Task requirements -
Convert every line of the listing below into a Markdown table with two columns, Row and Line, and skip the blank lines.

- - - - -

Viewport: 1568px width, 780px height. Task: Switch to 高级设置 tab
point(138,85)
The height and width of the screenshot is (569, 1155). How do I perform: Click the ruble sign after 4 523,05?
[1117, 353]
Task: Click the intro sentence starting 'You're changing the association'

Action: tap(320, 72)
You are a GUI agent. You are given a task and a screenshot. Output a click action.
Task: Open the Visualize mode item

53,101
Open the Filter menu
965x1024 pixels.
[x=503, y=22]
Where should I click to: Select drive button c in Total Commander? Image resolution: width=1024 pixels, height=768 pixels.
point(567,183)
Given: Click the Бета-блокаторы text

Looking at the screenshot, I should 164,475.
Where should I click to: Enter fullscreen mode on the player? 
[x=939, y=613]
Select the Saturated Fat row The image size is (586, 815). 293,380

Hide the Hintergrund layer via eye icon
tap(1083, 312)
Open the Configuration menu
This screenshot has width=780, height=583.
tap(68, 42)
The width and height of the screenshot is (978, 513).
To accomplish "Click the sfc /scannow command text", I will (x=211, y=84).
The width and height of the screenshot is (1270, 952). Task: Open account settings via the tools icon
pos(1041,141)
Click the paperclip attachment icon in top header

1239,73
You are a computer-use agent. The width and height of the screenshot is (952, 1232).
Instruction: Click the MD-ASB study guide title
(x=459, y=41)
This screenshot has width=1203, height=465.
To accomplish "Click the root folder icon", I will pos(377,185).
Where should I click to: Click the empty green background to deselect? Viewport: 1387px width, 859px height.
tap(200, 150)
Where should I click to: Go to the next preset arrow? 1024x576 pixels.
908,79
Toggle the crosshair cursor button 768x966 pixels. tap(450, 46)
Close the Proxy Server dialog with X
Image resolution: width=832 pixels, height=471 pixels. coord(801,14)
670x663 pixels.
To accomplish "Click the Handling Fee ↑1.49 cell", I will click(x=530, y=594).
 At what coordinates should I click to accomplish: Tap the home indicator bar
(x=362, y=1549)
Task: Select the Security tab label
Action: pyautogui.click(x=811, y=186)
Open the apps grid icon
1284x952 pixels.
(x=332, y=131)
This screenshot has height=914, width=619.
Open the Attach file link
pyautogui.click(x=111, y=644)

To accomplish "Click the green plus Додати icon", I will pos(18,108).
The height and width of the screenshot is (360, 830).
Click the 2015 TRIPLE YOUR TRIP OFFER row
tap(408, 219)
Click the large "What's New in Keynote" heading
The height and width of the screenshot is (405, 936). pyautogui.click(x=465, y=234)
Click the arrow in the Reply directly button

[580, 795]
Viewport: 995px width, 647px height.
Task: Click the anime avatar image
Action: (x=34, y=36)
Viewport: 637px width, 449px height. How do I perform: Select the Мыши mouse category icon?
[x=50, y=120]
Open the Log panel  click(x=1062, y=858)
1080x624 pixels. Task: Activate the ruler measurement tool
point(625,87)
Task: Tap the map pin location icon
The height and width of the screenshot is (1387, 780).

- - - - -

Response below -
| Row | Line |
|---|---|
| 1 | Viewport: 1568px width, 780px height. Task: Switch to 高级设置 tab |
| 2 | point(138,85) |
| 3 | The height and width of the screenshot is (569, 1155). How do I perform: Click the ruble sign after 4 523,05? |
| 4 | [1117, 353] |
| 5 | Task: Click the intro sentence starting 'You're changing the association' |
| 6 | Action: tap(320, 72) |
| 7 | You are a GUI agent. You are given a task and a screenshot. Output a click action. |
| 8 | Task: Open the Visualize mode item |
| 9 | 53,101 |
| 10 | Open the Filter menu |
| 11 | 965x1024 pixels. |
| 12 | [x=503, y=22] |
| 13 | Where should I click to: Select drive button c in Total Commander? Image resolution: width=1024 pixels, height=768 pixels. |
| 14 | point(567,183) |
| 15 | Given: Click the Бета-блокаторы text |
| 16 | Looking at the screenshot, I should 164,475. |
| 17 | Where should I click to: Enter fullscreen mode on the player?  |
| 18 | [x=939, y=613] |
| 19 | Select the Saturated Fat row The image size is (586, 815). 293,380 |
| 20 | Hide the Hintergrund layer via eye icon |
| 21 | tap(1083, 312) |
| 22 | Open the Configuration menu |
| 23 | This screenshot has width=780, height=583. |
| 24 | tap(68, 42) |
| 25 | The width and height of the screenshot is (978, 513). |
| 26 | To accomplish "Click the sfc /scannow command text", I will (x=211, y=84). |
| 27 | The width and height of the screenshot is (1270, 952). Task: Open account settings via the tools icon |
| 28 | pos(1041,141) |
| 29 | Click the paperclip attachment icon in top header |
| 30 | 1239,73 |
| 31 | You are a computer-use agent. The width and height of the screenshot is (952, 1232). |
| 32 | Instruction: Click the MD-ASB study guide title |
| 33 | (x=459, y=41) |
| 34 | This screenshot has width=1203, height=465. |
| 35 | To accomplish "Click the root folder icon", I will pos(377,185). |
| 36 | Where should I click to: Click the empty green background to deselect? Viewport: 1387px width, 859px height. |
| 37 | tap(200, 150) |
| 38 | Where should I click to: Go to the next preset arrow? 1024x576 pixels. |
| 39 | 908,79 |
| 40 | Toggle the crosshair cursor button 768x966 pixels. tap(450, 46) |
| 41 | Close the Proxy Server dialog with X |
| 42 | Image resolution: width=832 pixels, height=471 pixels. coord(801,14) |
| 43 | 670x663 pixels. |
| 44 | To accomplish "Click the Handling Fee ↑1.49 cell", I will click(x=530, y=594). |
| 45 |  At what coordinates should I click to accomplish: Tap the home indicator bar |
| 46 | (x=362, y=1549) |
| 47 | Task: Select the Security tab label |
| 48 | Action: pyautogui.click(x=811, y=186) |
| 49 | Open the apps grid icon |
| 50 | 1284x952 pixels. |
| 51 | (x=332, y=131) |
| 52 | This screenshot has height=914, width=619. |
| 53 | Open the Attach file link |
| 54 | pyautogui.click(x=111, y=644) |
| 55 | To accomplish "Click the green plus Додати icon", I will pos(18,108). |
| 56 | The height and width of the screenshot is (360, 830). |
| 57 | Click the 2015 TRIPLE YOUR TRIP OFFER row |
| 58 | tap(408, 219) |
| 59 | Click the large "What's New in Keynote" heading |
| 60 | The height and width of the screenshot is (405, 936). pyautogui.click(x=465, y=234) |
| 61 | Click the arrow in the Reply directly button |
| 62 | [580, 795] |
| 63 | Viewport: 995px width, 647px height. |
| 64 | Task: Click the anime avatar image |
| 65 | Action: (x=34, y=36) |
| 66 | Viewport: 637px width, 449px height. How do I perform: Select the Мыши mouse category icon? |
| 67 | [x=50, y=120] |
| 68 | Open the Log panel  click(x=1062, y=858) |
| 69 | 1080x624 pixels. Task: Activate the ruler measurement tool |
| 70 | point(625,87) |
| 71 | Task: Tap the map pin location icon |
| 72 | The height and width of the screenshot is (1387, 780). |